Can you rewrite the lines beginning with the line containing "Bookmark this page" and continuing through the line containing "point(104,151)", changing "star icon" to "star button" and keeping everything else the same?

(Element and text location data)

>> BEGIN

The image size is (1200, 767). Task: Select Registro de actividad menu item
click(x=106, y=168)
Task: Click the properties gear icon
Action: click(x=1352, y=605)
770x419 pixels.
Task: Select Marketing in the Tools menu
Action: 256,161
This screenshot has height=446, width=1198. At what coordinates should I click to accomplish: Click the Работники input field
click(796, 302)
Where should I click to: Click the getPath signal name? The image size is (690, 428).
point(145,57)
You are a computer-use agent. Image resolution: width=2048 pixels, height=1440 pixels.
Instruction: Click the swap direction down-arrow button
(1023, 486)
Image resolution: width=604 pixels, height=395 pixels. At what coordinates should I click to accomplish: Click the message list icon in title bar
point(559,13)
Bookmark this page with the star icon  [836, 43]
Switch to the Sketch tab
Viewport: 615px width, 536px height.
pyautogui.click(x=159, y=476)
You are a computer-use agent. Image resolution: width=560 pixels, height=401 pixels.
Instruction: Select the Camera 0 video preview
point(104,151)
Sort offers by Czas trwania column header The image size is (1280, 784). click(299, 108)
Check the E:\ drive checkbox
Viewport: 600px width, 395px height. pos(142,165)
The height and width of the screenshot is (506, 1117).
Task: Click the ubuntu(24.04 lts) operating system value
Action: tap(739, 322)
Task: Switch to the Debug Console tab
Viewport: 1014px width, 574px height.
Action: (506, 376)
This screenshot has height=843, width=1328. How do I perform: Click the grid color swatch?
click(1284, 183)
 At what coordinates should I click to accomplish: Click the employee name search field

>> END

> _Result of this exercise_
Bookmark this page with the star button  [836, 43]
Switch to the Sketch tab
Viewport: 615px width, 536px height.
pyautogui.click(x=159, y=476)
You are a computer-use agent. Image resolution: width=560 pixels, height=401 pixels.
Instruction: Select the Camera 0 video preview
point(104,151)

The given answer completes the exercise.